§ YOUR ASSIGNMENT: Repeat every record exactly as written.

§ DATA SUPPLIED:

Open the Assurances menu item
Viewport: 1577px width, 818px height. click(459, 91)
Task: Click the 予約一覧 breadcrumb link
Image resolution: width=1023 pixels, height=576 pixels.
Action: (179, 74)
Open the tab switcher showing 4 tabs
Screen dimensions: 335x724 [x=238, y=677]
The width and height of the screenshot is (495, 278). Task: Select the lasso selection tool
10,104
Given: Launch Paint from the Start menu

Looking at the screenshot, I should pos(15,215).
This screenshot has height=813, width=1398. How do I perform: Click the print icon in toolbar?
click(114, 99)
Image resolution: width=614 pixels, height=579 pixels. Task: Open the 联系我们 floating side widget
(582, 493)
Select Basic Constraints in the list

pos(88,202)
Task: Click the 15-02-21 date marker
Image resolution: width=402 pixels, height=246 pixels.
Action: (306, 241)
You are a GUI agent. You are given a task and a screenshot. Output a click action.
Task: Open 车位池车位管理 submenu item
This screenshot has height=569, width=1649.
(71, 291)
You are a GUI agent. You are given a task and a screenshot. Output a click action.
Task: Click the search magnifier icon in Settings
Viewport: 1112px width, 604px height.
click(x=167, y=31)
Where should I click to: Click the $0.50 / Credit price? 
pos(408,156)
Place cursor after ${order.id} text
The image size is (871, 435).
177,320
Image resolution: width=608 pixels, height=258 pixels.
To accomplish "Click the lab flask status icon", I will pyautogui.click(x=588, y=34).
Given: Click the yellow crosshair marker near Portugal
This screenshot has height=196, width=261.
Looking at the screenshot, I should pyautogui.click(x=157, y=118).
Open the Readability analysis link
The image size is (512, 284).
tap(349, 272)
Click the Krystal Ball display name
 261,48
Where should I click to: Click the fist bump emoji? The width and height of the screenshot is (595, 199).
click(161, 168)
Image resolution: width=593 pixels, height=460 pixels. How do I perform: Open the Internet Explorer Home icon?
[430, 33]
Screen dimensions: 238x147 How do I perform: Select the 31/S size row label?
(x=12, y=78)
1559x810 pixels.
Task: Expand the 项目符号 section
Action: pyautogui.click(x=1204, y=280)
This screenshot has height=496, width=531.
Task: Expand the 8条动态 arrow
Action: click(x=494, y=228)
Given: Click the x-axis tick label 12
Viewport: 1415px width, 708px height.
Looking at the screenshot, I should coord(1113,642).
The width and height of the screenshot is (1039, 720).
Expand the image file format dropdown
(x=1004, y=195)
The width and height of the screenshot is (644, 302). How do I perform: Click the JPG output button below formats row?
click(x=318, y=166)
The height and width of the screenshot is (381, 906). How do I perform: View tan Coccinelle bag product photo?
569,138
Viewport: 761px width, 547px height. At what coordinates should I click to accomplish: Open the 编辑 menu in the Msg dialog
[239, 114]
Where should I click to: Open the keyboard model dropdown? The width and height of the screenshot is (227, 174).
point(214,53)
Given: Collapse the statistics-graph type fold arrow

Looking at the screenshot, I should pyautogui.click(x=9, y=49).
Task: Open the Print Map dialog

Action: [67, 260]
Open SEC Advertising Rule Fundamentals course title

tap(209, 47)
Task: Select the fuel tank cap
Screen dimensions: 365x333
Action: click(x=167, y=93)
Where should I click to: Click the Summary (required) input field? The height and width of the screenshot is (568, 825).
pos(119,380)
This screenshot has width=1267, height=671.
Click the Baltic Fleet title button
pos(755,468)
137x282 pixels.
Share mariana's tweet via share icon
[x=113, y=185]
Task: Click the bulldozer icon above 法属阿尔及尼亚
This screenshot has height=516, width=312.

§ RESPONSE AREA:
Open the Assurances menu item
Viewport: 1577px width, 818px height. click(459, 91)
Task: Click the 予約一覧 breadcrumb link
Image resolution: width=1023 pixels, height=576 pixels.
Action: (179, 74)
Open the tab switcher showing 4 tabs
Screen dimensions: 335x724 [x=238, y=677]
The width and height of the screenshot is (495, 278). Task: Select the lasso selection tool
10,104
Given: Launch Paint from the Start menu

Looking at the screenshot, I should pos(15,215).
This screenshot has height=813, width=1398. How do I perform: Click the print icon in toolbar?
click(114, 99)
Image resolution: width=614 pixels, height=579 pixels. Task: Open the 联系我们 floating side widget
(582, 493)
Select Basic Constraints in the list

pos(88,202)
Task: Click the 15-02-21 date marker
Image resolution: width=402 pixels, height=246 pixels.
Action: (306, 241)
You are a GUI agent. You are given a task and a screenshot. Output a click action.
Task: Open 车位池车位管理 submenu item
This screenshot has height=569, width=1649.
(71, 291)
You are a GUI agent. You are given a task and a screenshot. Output a click action.
Task: Click the search magnifier icon in Settings
Viewport: 1112px width, 604px height.
click(x=167, y=31)
Where should I click to: Click the $0.50 / Credit price? 
pos(408,156)
Place cursor after ${order.id} text
The image size is (871, 435).
177,320
Image resolution: width=608 pixels, height=258 pixels.
To accomplish "Click the lab flask status icon", I will pyautogui.click(x=588, y=34).
Given: Click the yellow crosshair marker near Portugal
This screenshot has height=196, width=261.
Looking at the screenshot, I should pyautogui.click(x=157, y=118).
Open the Readability analysis link
The image size is (512, 284).
tap(349, 272)
Click the Krystal Ball display name
 261,48
Where should I click to: Click the fist bump emoji? The width and height of the screenshot is (595, 199).
click(161, 168)
Image resolution: width=593 pixels, height=460 pixels. How do I perform: Open the Internet Explorer Home icon?
[430, 33]
Screen dimensions: 238x147 How do I perform: Select the 31/S size row label?
(x=12, y=78)
1559x810 pixels.
Task: Expand the 项目符号 section
Action: pyautogui.click(x=1204, y=280)
This screenshot has height=496, width=531.
Task: Expand the 8条动态 arrow
Action: click(x=494, y=228)
Given: Click the x-axis tick label 12
Viewport: 1415px width, 708px height.
Looking at the screenshot, I should coord(1113,642).
The width and height of the screenshot is (1039, 720).
Expand the image file format dropdown
(x=1004, y=195)
The width and height of the screenshot is (644, 302). How do I perform: Click the JPG output button below formats row?
click(x=318, y=166)
The height and width of the screenshot is (381, 906). How do I perform: View tan Coccinelle bag product photo?
569,138
Viewport: 761px width, 547px height. At what coordinates should I click to accomplish: Open the 编辑 menu in the Msg dialog
[239, 114]
Where should I click to: Open the keyboard model dropdown? The width and height of the screenshot is (227, 174).
point(214,53)
Given: Collapse the statistics-graph type fold arrow

Looking at the screenshot, I should pyautogui.click(x=9, y=49).
Task: Open the Print Map dialog

Action: [67, 260]
Open SEC Advertising Rule Fundamentals course title

tap(209, 47)
Task: Select the fuel tank cap
Screen dimensions: 365x333
Action: click(x=167, y=93)
Where should I click to: Click the Summary (required) input field? The height and width of the screenshot is (568, 825).
pos(119,380)
This screenshot has width=1267, height=671.
Click the Baltic Fleet title button
pos(755,468)
137x282 pixels.
Share mariana's tweet via share icon
[x=113, y=185]
Task: Click the bulldozer icon above 法属阿尔及尼亚
This screenshot has height=516, width=312.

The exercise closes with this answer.